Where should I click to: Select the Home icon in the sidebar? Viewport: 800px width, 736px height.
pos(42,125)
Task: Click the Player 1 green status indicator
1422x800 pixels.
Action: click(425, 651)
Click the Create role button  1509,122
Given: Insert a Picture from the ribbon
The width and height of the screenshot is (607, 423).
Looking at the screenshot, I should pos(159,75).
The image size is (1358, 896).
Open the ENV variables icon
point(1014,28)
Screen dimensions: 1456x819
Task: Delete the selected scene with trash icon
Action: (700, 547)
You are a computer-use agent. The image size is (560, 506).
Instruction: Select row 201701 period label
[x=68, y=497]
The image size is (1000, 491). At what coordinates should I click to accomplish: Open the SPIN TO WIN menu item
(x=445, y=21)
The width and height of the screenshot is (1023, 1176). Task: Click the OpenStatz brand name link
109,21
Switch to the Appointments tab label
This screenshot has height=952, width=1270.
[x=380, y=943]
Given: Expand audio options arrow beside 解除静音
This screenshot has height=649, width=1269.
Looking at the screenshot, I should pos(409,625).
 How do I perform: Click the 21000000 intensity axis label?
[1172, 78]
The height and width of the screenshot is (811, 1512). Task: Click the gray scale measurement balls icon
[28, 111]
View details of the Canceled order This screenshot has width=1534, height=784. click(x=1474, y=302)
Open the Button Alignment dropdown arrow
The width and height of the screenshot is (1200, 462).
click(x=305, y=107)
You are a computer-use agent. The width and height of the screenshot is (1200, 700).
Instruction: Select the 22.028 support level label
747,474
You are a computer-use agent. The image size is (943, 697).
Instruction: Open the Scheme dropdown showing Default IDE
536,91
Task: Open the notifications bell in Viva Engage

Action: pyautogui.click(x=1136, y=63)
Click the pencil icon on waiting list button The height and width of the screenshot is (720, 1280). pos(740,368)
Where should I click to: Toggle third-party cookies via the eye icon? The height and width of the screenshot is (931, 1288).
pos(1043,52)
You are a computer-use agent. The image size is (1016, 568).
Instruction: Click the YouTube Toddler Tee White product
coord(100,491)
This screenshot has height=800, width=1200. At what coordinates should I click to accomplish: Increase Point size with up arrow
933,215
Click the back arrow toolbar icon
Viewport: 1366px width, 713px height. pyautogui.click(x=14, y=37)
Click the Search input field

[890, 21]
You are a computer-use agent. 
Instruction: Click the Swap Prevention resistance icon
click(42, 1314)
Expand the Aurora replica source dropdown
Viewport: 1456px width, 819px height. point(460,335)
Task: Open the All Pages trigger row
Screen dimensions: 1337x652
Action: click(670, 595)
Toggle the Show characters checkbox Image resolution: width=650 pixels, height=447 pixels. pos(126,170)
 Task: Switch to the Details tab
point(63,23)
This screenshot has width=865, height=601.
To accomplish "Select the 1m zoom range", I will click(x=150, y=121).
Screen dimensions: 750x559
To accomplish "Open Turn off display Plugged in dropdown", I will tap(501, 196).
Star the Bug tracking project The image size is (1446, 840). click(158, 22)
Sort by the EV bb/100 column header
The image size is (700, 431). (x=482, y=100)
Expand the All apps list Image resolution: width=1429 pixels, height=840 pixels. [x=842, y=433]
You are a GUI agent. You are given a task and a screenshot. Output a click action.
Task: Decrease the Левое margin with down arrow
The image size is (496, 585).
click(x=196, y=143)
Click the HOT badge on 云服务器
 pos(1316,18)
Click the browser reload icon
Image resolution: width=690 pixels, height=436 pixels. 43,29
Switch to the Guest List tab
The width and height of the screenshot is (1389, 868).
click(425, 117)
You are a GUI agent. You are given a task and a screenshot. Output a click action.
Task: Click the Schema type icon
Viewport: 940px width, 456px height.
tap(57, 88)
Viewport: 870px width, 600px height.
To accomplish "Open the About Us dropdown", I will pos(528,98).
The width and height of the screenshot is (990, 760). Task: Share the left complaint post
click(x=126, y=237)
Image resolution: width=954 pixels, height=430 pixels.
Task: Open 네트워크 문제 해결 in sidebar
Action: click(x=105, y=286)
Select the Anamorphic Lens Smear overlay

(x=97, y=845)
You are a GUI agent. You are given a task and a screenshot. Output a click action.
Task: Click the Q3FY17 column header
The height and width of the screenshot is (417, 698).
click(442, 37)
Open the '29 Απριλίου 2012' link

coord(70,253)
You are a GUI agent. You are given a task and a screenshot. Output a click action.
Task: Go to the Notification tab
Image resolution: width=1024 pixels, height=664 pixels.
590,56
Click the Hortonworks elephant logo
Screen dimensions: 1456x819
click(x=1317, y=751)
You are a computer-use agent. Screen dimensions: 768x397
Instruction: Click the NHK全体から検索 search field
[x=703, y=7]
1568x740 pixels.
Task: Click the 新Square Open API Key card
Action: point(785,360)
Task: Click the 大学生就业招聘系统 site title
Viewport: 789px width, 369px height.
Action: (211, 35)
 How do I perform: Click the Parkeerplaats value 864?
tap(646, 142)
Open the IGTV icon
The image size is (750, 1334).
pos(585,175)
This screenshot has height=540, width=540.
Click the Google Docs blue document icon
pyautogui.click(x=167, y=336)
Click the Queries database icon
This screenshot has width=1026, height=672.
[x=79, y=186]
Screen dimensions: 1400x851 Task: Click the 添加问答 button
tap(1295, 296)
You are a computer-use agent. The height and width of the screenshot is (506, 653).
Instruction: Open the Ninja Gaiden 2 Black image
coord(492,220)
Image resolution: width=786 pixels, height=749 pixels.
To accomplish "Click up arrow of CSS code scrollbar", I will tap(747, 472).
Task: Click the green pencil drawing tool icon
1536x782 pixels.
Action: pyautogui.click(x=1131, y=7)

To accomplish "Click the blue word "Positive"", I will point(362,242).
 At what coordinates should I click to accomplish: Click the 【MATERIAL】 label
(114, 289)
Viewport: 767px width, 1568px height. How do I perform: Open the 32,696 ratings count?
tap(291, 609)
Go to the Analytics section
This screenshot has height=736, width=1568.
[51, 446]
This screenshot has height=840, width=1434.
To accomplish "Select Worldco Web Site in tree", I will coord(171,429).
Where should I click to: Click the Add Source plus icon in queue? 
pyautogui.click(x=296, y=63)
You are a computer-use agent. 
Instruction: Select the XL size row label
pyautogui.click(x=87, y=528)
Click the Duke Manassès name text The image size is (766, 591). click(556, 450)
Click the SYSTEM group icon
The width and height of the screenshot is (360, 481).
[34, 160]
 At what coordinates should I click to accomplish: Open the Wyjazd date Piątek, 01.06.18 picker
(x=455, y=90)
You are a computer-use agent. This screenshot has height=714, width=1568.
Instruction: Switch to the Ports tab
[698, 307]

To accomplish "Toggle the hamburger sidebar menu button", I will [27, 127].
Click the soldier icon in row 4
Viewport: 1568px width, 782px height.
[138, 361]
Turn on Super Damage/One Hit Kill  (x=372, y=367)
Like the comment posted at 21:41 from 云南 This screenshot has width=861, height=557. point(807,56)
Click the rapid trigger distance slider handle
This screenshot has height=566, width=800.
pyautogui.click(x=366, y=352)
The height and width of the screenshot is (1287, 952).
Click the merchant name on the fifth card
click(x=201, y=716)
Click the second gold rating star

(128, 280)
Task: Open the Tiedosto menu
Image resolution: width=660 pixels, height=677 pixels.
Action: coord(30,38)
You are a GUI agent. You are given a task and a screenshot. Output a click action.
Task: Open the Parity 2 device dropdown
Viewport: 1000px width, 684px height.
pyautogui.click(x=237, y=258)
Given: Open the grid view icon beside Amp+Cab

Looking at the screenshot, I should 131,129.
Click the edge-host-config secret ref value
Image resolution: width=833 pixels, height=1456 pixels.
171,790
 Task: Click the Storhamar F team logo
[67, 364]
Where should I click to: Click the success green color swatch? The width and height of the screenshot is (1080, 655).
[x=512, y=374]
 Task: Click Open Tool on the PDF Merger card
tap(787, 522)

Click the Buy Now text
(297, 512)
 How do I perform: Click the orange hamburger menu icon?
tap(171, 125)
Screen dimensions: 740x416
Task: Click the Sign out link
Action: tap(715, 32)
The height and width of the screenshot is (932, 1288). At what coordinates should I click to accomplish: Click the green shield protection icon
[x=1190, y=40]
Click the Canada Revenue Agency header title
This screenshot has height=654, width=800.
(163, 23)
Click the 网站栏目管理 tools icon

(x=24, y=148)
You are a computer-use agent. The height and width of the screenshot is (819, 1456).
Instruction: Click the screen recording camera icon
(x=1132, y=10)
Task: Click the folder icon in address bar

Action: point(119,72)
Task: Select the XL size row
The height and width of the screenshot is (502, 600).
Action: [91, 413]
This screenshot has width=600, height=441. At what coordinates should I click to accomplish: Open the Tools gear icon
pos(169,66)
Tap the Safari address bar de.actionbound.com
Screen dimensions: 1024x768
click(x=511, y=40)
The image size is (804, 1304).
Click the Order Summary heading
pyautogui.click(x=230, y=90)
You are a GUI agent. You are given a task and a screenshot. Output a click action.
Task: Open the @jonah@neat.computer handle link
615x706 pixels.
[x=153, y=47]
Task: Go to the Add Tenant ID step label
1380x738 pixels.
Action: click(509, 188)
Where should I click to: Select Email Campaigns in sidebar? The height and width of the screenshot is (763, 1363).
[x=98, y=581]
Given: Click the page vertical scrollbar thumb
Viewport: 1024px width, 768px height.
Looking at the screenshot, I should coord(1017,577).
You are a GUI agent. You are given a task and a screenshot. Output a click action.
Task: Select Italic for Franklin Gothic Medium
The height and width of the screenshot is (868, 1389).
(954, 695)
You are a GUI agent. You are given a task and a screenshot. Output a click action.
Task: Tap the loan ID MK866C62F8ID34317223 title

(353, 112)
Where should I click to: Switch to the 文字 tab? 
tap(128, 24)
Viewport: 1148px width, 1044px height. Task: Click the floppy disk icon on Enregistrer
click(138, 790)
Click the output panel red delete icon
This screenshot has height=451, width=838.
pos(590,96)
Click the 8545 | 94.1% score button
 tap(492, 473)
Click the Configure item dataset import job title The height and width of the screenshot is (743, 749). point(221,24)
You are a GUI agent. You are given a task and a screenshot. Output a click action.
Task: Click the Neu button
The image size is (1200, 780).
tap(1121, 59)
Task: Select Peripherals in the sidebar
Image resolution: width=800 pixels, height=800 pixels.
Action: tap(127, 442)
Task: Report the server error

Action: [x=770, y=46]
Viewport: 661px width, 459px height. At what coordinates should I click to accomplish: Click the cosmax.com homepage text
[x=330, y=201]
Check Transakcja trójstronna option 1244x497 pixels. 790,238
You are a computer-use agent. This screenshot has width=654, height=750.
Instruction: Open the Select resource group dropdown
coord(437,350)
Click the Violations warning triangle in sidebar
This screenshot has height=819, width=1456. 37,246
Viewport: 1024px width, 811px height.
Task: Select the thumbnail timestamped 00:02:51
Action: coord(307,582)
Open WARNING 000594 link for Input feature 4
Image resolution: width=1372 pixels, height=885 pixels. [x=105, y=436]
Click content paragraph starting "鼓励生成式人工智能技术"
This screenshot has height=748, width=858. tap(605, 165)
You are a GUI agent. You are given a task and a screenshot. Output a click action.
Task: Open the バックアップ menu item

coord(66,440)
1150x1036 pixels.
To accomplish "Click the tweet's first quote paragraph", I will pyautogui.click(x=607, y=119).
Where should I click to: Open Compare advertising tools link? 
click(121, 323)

········

Please lay out the material above as a JSON list of strings, from the line containing "Piątek, 01.06.18 picker" up to and including the line containing "Turn on Super", with one string per line and blank lines omitted.

[
  " At what coordinates should I click to accomplish: Open the Wyjazd date Piątek, 01.06.18 picker",
  "(x=455, y=90)",
  "You are a computer-use agent. This screenshot has height=714, width=1568.",
  "Instruction: Switch to the Ports tab",
  "[698, 307]",
  "To accomplish \"Toggle the hamburger sidebar menu button\", I will [27, 127].",
  "Click the soldier icon in row 4",
  "Viewport: 1568px width, 782px height.",
  "[138, 361]",
  "Turn on Super Damage/One Hit Kill  (x=372, y=367)"
]